Document segment:
- - -
In the short term, we can support the establishment of evidence for decision-making. We will need rapid systematic reviews and consensus studies to identify relevant game-changers or solutions, document best international and local practice, record what we know about causes, context and solutions and review existing policy, programmes, coordination and institutions. We also need to gather and publicise lessons learnt from various stakeholders.

A considerable drive is necessary to retool and reskill existing professionals and develop transdisciplinary thinking in future generations of academics and practitioners. Capacity and up-skilling through professional training across the system are needed in food systems theory and thinking, specific research areas with particular gaps (such as the methodologies for capturing food loss and waste), and pertinent skills and tools (as in risk analysis and forecasting).

We particularly need to harness our young researchers' capacity by redirecting funding to internships to support research gaps and boost public sector capacity and bursaries for students who work on strategic research gaps.

In the medium-term, curriculum reform must include food systems theory and thinking and engagement skills for transdisciplinary and translational research and public engagement and communications practice. Coordination and leadership capacity is necessary, supported by think tanks and communities of practice. Infrastructure for big data analysis and management across international institutions is essential for collaborative research. At the same time, more modelling capacity (human and infrastructure) is needed across stakeholders to assess trade-offs, externalities and food system impacts to support evidence-based decision-making and learning.  

In the long term, we need the transformation of incentives for all stakeholders, including those who support transdisciplinary collaboration. In addition, more transparency, data availability and accountability will be necessary among stakeholders, while documenting the journey and lessons learnt from the transformation is essential for up- and out-scaling interventions. More importantly, we need more Malabo-Montpellier Panel approaches to celebrate success and give us hope that incremental changes and innovation can make a difference.

There is hope for a post-pandemic world in which food systems are simultaneously 

–          healthy and nutritious

–          productive and prosperous

–          equitable and inclusive

–          empowering and respectful and

–          resilient and regenerative.

 

In closing, I would like to express appreciation to those who have mentored me over my career. I have given special mention to you in this address. I look up to you and am deeply appreciative of your investment in my career development.

I thank my father, Russell, and my late mother, Rosanne Spalding, for the foundational values you imparted in Carol and me and my dad and stepmother, Petra for their ongoing encouragement. I am deeply grateful to my supportive husband, Roelie, and my wonderful sons, Kevin and Aidan. There were many times I missed parent's days, sports events, concerts and prize-givings while I travelled Africa and the globe serving the broader development agenda. However, I know that my daily dinner ramblings about my work (which I admit were over your heads in the early days) have shaped your compassion for people and passion for making a difference in the lives of others.

I thank Professors Cheryl de la Rey, Anton Ströh and Johann Kirsten for facilitating my move to UP. Thank you to my team of colleagues at the Department of Agricultural Economics, Extension and Rural Development. Together we will make a difference in preparing the next generation of professionals to tackle the complexities of food systems to help direct future development in Africa and our beloved country, South Africa.

Professors Kupe and Erasmus, I am deeply grateful for the supportive and enabling environment at the University of Pretoria. Without the support of my Institution, I would not serve the core values to do what matters today and for the future. What an amazing privilege to work in an institution that enables staff to make a difference in a world that desperately needs our leadership and help."
- - -
Data:
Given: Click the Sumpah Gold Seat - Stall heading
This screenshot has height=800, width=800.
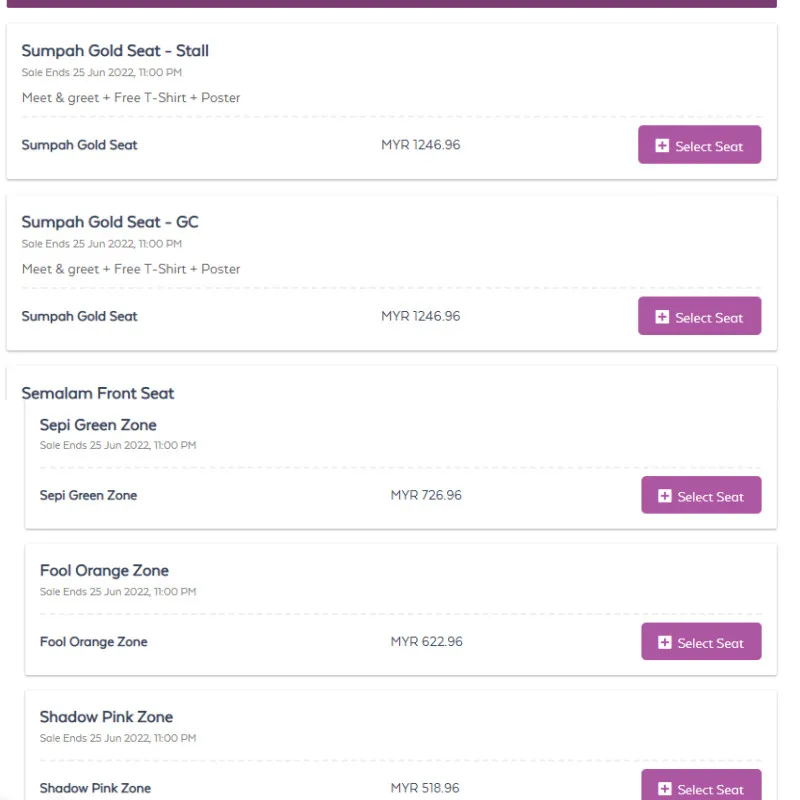Looking at the screenshot, I should point(115,51).
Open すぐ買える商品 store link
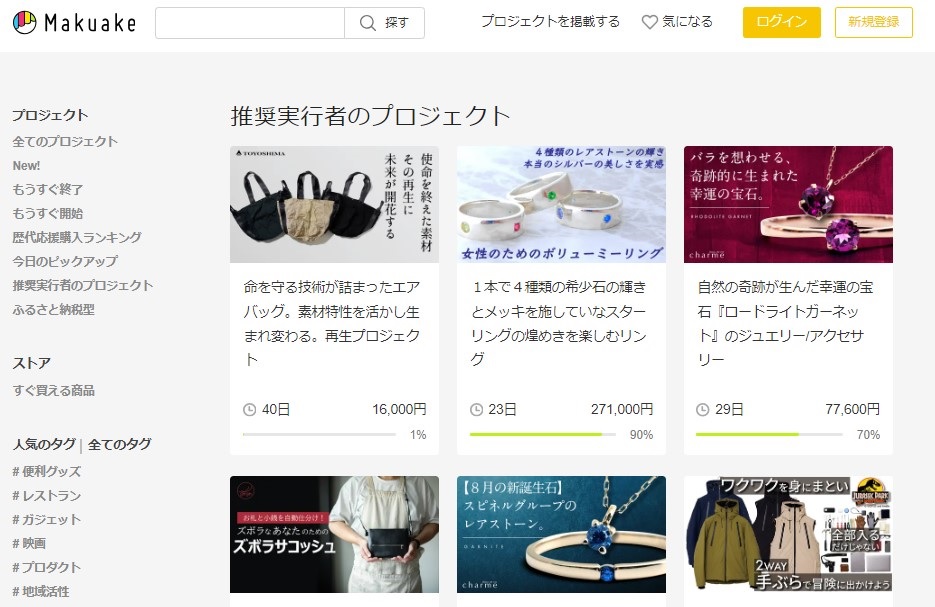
- - -
Task set:
**a.** Transcribe the food systems address from "A considerable drive" up to and including "strategic research gaps.".
**b.** Translate this sentence from the food systems address into Spanish: "Infrastructure for big data analysis and management across international institutions is essential for collaborative research."

Results of the exercise:
**a.**
A considerable drive is necessary to retool and reskill existing professionals and develop transdisciplinary thinking in future generations of academics and practitioners. Capacity and up-skilling through professional training across the system are needed in food systems theory and thinking, specific research areas with particular gaps (such as the methodologies for capturing food loss and waste), and pertinent skills and tools (as in risk analysis and forecasting).

We particularly need to harness our young researchers' capacity by redirecting funding to internships to support research gaps and boost public sector capacity and bursaries for students who work on strategic research gaps.

**b.** La infraestructura para el análisis y la gestión de macrodatos entre instituciones internacionales es esencial para la investigación colaborativa.